The show will feature a multimedia aspect that takes audiences on a journey through time, from the beginning of the Dirt Band, when the members began rehearsing in the parking lot of a Southern California music store in 1966.

"It's like taking the people to the session," he said. "People tell me 'I felt like I was there,' and it means a lot to them because it's an explanation of what went on."

Following that collection of footage, he said the performance will kick off their own "menu" of music, featuring songs from McEuen's latest solo album "Made in Brooklyn."

He said the album was recorded in just two days at a Brooklyn church with one microphone. It highlights the talents of guest artists like lifelong friend Steve Martin and John Carter Cash, the son of Johnny and June.

"It's the best sounding record I've ever been on," he said. "It just sounds different.

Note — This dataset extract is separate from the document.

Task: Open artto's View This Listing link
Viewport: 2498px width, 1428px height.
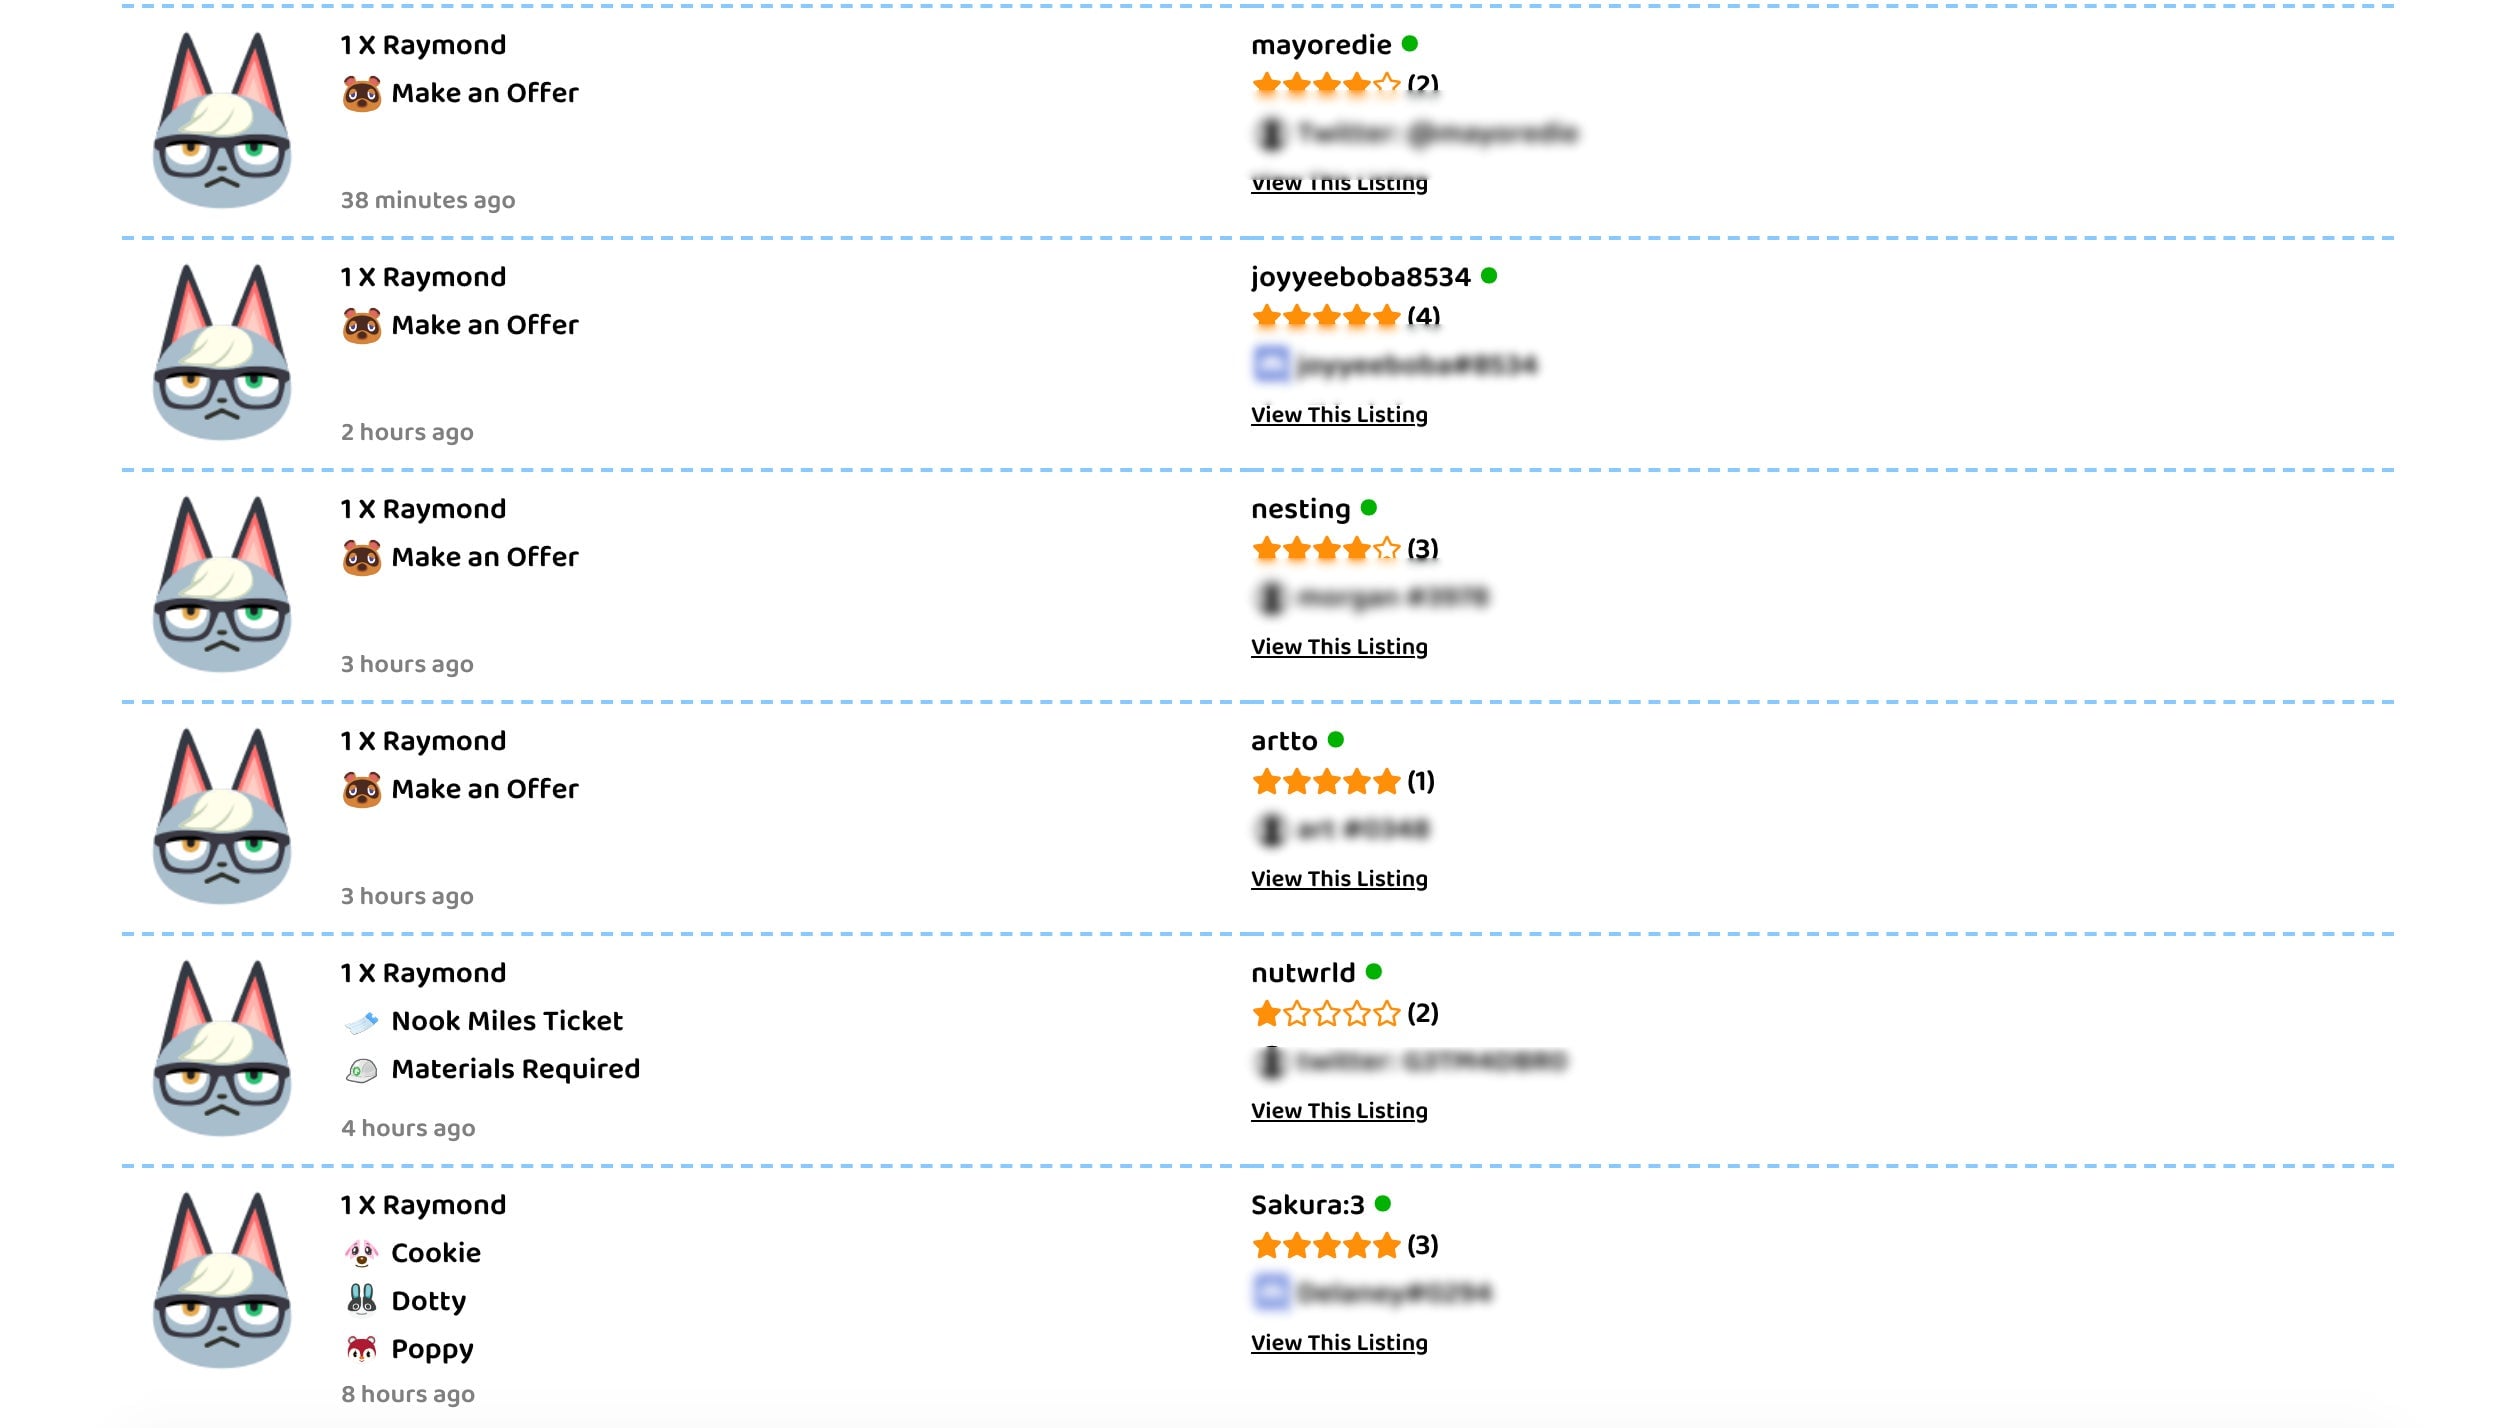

You feel like you're in the living room with the people playing around you."

The 14 songs on "Made in Brooklyn," McEuen said are things that he has been collecting over the years, ranging from folk instrumentals and jazz tracks to a hippie-country-rock song written by Bernie Leadon, a founding member of the Eagles.

"Each song has its own special quality, each one has a reason to be there," he said.

The music released after McEuen's exodus from the Dirt Band, the artist said played a big role in his departure.

"After 50 years of being involved with Nitty Gritty Dirt Band, I realized they never supported any of my music other than one song," he said. "For many years I was told, you can't put any of those [instrumentals] on the albums any more. Just a combination of a struggle that shouldn't have been there."

Having branched out on his own though, McEuen said he can concentrate more on his own business: recording music, constructing film scores for the likes of Tommy Lee Jones, and producing albums like Steve Martin's "The Crow" which won a Grammy for Best Bluegrass Album.

McEuen has toured extensively in the last 50 years, playing more than 8,500 shows. The Nitty Gritty Dirt Band became the first U.S. band to tour in Soviet Russia in the late 70's, where McEuen said he taught American slang to fans. His solo career has brought him alongside countless stars like Dolly Parton, Sammy Hagar and Jerry Garcia.

"I learned from the drug people to not do drugs, because they never played better high but they thought they did. And they also weren't as nice as they were prior to getting loaded."

He said it was interesting to be that close to so many incredibly gifted talents.

"I was 5 feet from Eddie Van Halen the night he joined up again with Sammy Hagar. It looked like the smoke was coming off of his body as he was burning up that guitar in front of 80,000 people doing the hammering thing and had total control. It was like something was coming from the sky and channeling through him because I don't think a human can do that. And years later I watched him melt down from that same problem."

Still, the artist said, he has given no thought to slowing down.

"It's getting better all the time. I think I'm the best me I've ever been. I can't wait to get out there; it's just getting started. These are the prime years," he said. "And it's a responsibility; if I can do this, I must."